[TEXT EXCERPT]
○ ○ ○ ○ ○ ○ ○

6. Turkish Cooking Class
Brendan was a sport and signed us up for a cooking class with Cooking Alaturka. The experience was fantastic, from the charming and informative hosts (a married couple – one Greek, one Turk and both well versed on current events) to the delicious food! And Brendan got to use a ginormous knife.
It was an usually slow, mid-week evening and the only other participant was Danielle – a US teacher currently based in Dubai, and in Turkey for a long weekend holiday. We quickly realized we’re both grew up in the same area, but didn’t know just how few steps removed us until our mutual friend (and fellow Travel Bug blogger), Brooke, commented after seeing both our social media cooking class posts in her feed. Its a crazy small world out there.
7. Istiklal Ave
Istiklal Ave is a wide, pedestrian-only boulevard, linking Taksim Square, the heart of modern Turkey and Istanbul’s political center, to the historic Galata Tower, offering some of the best panoramic views of the city. Istiklal Ave is lined with boutiques, music stores, bookstores, cafes, pubs, patisseries, and restaurants. Almost every corner boasted a baklava shop, painted dishware, and fresh fruit juice stands.

○ ○ ○ ○ ○ ○ ○

[Word and item position data]
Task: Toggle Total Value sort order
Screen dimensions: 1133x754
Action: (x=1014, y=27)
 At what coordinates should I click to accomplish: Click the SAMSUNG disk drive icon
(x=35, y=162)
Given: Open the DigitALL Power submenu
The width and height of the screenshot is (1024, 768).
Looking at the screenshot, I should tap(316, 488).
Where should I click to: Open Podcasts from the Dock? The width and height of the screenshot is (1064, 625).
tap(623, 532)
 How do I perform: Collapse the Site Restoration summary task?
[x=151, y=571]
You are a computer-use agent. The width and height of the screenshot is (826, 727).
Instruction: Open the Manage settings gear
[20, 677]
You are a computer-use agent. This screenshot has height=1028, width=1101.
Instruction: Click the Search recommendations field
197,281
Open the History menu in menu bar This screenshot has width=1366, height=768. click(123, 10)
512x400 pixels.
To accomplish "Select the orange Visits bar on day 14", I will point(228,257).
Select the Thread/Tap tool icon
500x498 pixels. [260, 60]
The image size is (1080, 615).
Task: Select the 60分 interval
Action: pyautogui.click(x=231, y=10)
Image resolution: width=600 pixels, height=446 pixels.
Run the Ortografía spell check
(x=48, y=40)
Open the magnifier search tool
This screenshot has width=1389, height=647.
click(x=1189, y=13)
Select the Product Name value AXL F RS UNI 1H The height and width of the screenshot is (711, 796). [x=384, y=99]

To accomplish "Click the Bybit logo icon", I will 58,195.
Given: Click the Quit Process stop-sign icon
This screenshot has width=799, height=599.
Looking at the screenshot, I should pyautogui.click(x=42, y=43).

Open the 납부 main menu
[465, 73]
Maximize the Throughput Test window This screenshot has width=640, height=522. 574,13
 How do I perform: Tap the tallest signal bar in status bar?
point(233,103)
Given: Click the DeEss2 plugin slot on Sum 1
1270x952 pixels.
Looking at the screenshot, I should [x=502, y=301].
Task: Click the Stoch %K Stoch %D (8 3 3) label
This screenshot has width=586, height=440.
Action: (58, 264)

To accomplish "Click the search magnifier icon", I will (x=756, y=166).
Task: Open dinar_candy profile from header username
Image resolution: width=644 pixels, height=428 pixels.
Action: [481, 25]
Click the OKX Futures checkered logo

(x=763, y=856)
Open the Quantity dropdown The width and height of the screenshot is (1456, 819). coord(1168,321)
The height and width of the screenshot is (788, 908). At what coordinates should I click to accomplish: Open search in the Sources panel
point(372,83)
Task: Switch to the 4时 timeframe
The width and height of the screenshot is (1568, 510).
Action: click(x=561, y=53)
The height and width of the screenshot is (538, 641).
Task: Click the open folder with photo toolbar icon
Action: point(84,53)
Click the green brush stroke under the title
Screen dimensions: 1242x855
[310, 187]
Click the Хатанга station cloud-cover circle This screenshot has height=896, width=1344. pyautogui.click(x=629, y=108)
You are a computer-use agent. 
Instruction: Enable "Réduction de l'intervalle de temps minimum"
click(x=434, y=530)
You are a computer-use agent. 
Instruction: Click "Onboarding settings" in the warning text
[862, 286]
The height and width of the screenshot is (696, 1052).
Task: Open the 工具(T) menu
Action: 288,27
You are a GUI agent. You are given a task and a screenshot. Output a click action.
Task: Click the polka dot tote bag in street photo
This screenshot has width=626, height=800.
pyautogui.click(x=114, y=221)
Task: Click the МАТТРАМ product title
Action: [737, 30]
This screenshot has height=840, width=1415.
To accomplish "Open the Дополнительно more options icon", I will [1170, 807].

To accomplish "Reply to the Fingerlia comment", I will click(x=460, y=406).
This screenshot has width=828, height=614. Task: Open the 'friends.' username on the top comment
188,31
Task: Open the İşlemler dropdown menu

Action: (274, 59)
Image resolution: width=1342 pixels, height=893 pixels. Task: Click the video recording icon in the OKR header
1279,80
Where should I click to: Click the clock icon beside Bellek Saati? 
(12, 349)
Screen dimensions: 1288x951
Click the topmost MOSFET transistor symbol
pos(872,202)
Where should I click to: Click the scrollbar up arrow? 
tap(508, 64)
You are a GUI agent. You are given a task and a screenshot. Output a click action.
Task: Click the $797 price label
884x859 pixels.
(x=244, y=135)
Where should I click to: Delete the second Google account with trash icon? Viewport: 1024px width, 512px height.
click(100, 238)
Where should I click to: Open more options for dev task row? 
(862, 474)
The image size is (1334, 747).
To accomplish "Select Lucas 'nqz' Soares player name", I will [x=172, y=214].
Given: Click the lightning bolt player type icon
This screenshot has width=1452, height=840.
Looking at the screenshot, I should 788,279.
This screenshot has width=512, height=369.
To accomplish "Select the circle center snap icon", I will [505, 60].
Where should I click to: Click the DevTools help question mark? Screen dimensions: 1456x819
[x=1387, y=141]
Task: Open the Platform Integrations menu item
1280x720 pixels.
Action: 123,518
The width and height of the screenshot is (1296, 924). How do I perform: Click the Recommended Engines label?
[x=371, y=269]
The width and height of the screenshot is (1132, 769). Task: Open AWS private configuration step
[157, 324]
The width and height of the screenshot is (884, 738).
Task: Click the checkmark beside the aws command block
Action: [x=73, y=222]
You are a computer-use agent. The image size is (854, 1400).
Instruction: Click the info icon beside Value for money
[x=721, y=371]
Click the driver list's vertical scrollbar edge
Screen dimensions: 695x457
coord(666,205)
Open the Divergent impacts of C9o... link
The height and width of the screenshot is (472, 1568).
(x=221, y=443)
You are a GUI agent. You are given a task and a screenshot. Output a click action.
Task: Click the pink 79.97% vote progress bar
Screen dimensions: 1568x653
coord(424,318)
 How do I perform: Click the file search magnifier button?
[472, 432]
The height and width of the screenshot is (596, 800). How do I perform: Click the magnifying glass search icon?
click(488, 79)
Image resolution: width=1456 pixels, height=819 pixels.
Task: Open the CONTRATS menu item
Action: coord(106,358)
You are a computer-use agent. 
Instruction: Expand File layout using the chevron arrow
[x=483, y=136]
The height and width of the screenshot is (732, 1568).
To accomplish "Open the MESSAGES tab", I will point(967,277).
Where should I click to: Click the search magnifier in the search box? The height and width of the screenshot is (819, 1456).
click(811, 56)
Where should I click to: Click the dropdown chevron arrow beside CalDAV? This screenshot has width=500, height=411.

○ ○ ○ ○ ○ ○ ○

[TASKS TO PERFORM]
A: In the records, switch "magnifier" to "magnifying glass" in the stretch from the line that contains "Image resolution: width=600" through the line that contains "point(233,103)", and write out only those lines with everything else left unchanged.
B: Pick up the Istanbul travel text after its final sentence and continue writing it.
The text and the records have no connection to each other.

[ANSWERS FOR THE TASKS]
A:
Image resolution: width=600 pixels, height=446 pixels.
Run the Ortografía spell check
(x=48, y=40)
Open the magnifying glass search tool
This screenshot has width=1389, height=647.
click(x=1189, y=13)
Select the Product Name value AXL F RS UNI 1H The height and width of the screenshot is (711, 796). [x=384, y=99]

To accomplish "Click the Bybit logo icon", I will 58,195.
Given: Click the Quit Process stop-sign icon
This screenshot has width=799, height=599.
Looking at the screenshot, I should pyautogui.click(x=42, y=43).

Open the 납부 main menu
[465, 73]
Maximize the Throughput Test window This screenshot has width=640, height=522. 574,13
 How do I perform: Tap the tallest signal bar in status bar?
point(233,103)

B:
South of Istikal Ave and Galata Tower, and across the Golden Horn (one of the major Bosphorus River inlets cutting into the city), lies Topkapı Palace, the home and ruling platform of sultans for centuries, and today acres of public parks, museums, and cafes.
Aside from the stunning views, we enjoyed the clock rooms, the sword rooms, the kitchens (which took up a third of the palace), and the famous harem (most of which was inaccessible due to renovations – we’ll be back!).
The collection of Princes’ Islands, off the coastline of eastern Istanbul, are a great escape from city bustle. The nine islands evolved from a place of royal exile during the Byzantine era, to a popular tourist destination today. Motorized vehicles are banned on the islands, making the primary mode of transportation bicycles and horse-drawn carriages.
We toured the island Büyükada, the largest and most visited of the bunch. The main town is a collection of 18th and 19th century buildings, populated with tourist shops, ice cream parlors, restaurants and galleries. We walked through the main town, up the hill lined with American Southern-Gothic style homes (yeah, very odd), through a hilltop park, around a monastery, and back down the other side to a delicious ice cream lunch (a meal of espresso and ice cream should never be under estimated).
10. The Asian Side of Istanbul
Istanbul is one of the few cities in the world that straddles two continents – Europe and Asia. We spent most of our time on the European side of the city, so we decided to hop the ferry over the Bosphorus and explore the Asian-side neighborhood of Kadikoy.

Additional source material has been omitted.